If you can't put kids - who have grown up on desktop PCs - in front of Notepad and Ruby to teach them how to code, then how the hell will this little device help? It's the same sham and stupid lie that the Raspberry Pi marketed itself with.
Will the cluster run systemd?
Clearly the price of the hardware is now irrelevant - there can't be many places in the world where a one-time $5 per-child expense is unattainable.
The only limiting factor now is whether kids have the course materials to learn - and whether they have access to a machine with display and keyboard to write their programs on. The coursework isn't going to be cheap - but if done right - and OpenSourced - then the cost can be amortised down to nearly $0. So the one remaining problem is whether these kids will have access to something to type, edit, compile and download their code on...and there's the problem.
If you already have access to that kind of hardware (an OLPC, at a minimum) - then why not learn to program on THAT? Why do you need to learn on an embedded system - which is harder to debug, more easily damaged, etc, etc? I think the answer is that there has to be a REASON to write programs - or programming classes will be as hard to get kids excited about as (say) Math classes. Programming a robotics project - or even just getting some push-buttons and LED's working - is quite compelling when compared to the dross that's taught in Java Programming 101 in US schools and colleges...I've helped two people through that kind of course - and you'd think they were teaching someone to write accounting software...urgh!
IMHO, teaching kids to write games would be a better approach - but embedded computing works too.
Where I think these things may really help is in teaching about electronics.
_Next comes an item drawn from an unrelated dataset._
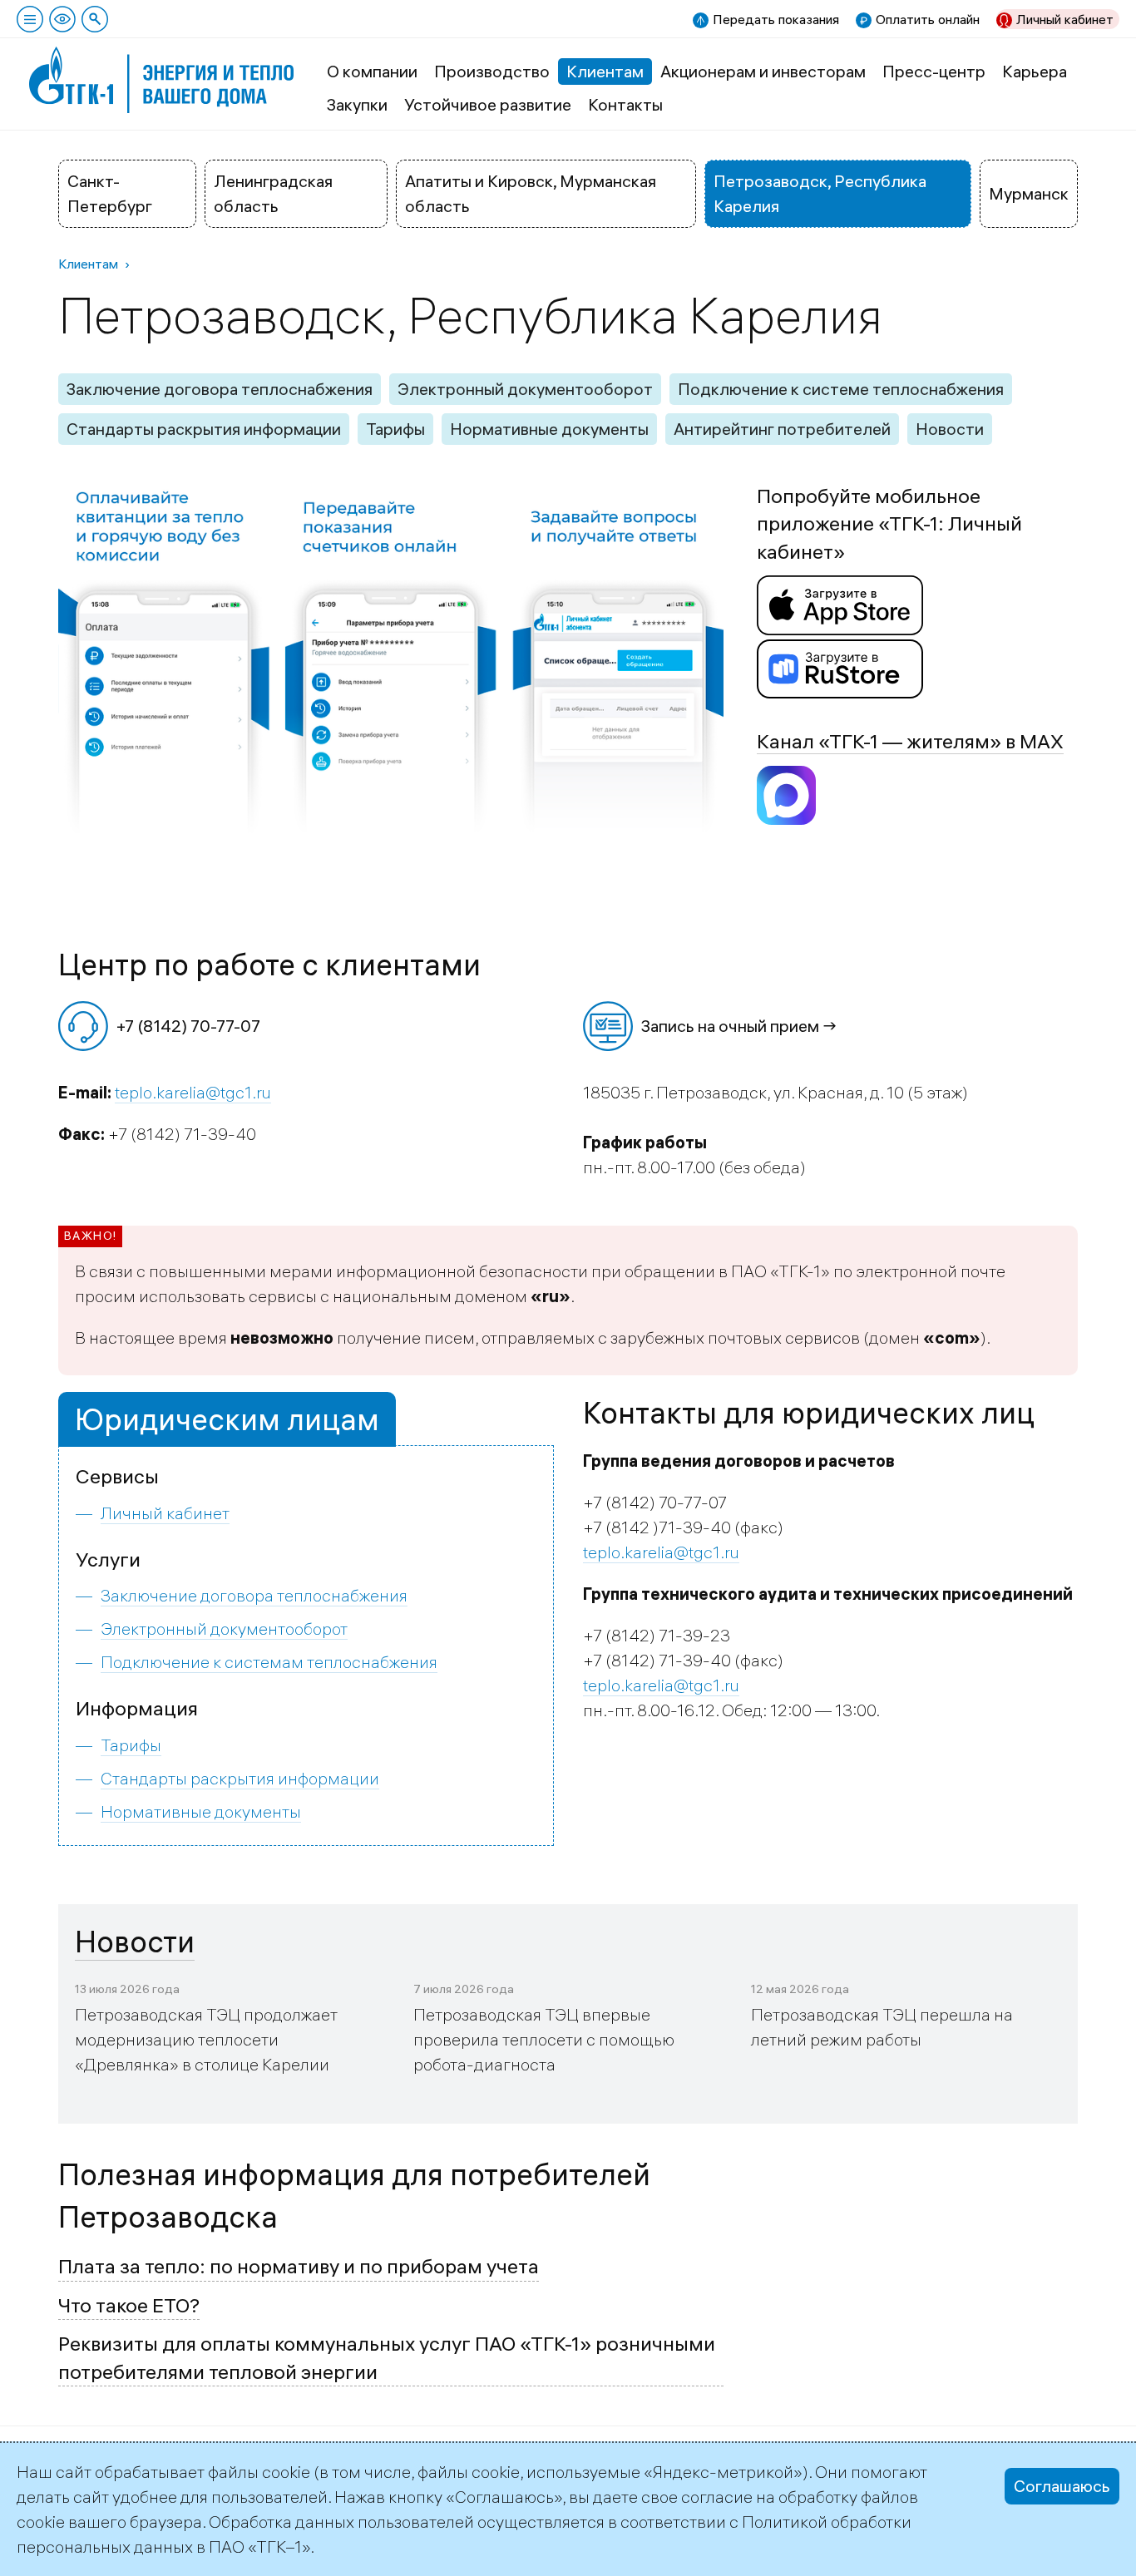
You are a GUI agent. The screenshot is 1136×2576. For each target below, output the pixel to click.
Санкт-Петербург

Simple stuff like how to interface a switch, a potentiometer, an LED or an R/C servo to an I/O bit on a microprocessor is a useful introduction - and programming it to do something interesting is also useful.
It's all going to be down to the courseware.
www.sjbaker.org
The best way to ensure this is making coding knowledge worthless!
"Why should I pay you, an excellent programmer, good money when there are five hundred people in line for the Job?"
Coding, the MacDonald job of the future? "U want source with that?"